→ **WHAT TO DO**
Beginning with the line containing "Instruction: Select Delete", give every line again exactly as it is, ending with the last line of the entries.

----- SUPPLIED INFORMATION -----

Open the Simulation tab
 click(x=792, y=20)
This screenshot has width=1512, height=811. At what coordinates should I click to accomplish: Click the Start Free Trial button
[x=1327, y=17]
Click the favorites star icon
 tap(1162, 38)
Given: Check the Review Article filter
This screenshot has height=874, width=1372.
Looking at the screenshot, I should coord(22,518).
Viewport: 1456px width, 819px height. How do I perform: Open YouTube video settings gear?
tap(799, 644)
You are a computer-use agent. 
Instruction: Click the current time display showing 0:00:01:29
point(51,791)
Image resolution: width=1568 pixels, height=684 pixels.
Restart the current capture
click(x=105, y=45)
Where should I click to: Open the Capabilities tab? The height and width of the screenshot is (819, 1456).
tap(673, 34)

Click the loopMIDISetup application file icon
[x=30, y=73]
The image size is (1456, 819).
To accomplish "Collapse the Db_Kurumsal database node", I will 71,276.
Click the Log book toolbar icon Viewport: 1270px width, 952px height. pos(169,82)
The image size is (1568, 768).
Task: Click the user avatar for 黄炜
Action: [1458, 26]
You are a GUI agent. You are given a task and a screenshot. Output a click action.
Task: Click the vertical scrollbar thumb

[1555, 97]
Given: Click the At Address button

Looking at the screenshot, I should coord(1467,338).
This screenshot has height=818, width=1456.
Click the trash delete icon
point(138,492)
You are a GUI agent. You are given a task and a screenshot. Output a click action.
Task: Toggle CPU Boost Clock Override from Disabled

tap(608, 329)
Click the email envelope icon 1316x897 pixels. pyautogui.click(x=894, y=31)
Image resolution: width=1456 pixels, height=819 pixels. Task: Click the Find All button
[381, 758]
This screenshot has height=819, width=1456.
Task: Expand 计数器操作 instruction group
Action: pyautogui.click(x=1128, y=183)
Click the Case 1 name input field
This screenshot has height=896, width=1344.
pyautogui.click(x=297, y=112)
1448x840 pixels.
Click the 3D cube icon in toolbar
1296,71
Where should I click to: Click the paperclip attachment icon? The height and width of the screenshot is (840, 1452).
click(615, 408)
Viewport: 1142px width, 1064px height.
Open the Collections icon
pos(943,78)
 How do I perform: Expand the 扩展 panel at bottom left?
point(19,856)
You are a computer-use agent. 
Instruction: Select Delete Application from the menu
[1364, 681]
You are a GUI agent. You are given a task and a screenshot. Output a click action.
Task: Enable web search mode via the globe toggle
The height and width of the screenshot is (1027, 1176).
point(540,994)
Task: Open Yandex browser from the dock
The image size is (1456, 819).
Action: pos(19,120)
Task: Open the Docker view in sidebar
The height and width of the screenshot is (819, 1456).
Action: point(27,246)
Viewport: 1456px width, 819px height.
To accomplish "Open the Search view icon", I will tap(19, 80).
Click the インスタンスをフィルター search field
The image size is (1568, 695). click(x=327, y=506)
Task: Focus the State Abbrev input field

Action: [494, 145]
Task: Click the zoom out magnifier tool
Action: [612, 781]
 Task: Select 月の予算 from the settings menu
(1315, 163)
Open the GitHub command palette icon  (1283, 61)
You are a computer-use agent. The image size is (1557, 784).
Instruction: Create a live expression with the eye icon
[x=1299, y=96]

-----

→ **EXPECTED OUTPUT**
Instruction: Select Delete Application from the menu
[1364, 681]
You are a GUI agent. You are given a task and a screenshot. Output a click action.
Task: Enable web search mode via the globe toggle
The height and width of the screenshot is (1027, 1176).
point(540,994)
Task: Open Yandex browser from the dock
The image size is (1456, 819).
Action: pos(19,120)
Task: Open the Docker view in sidebar
The height and width of the screenshot is (819, 1456).
Action: point(27,246)
Viewport: 1456px width, 819px height.
To accomplish "Open the Search view icon", I will tap(19, 80).
Click the インスタンスをフィルター search field
The image size is (1568, 695). click(x=327, y=506)
Task: Focus the State Abbrev input field

Action: [494, 145]
Task: Click the zoom out magnifier tool
Action: [612, 781]
 Task: Select 月の予算 from the settings menu
(1315, 163)
Open the GitHub command palette icon  (1283, 61)
You are a computer-use agent. The image size is (1557, 784).
Instruction: Create a live expression with the eye icon
[x=1299, y=96]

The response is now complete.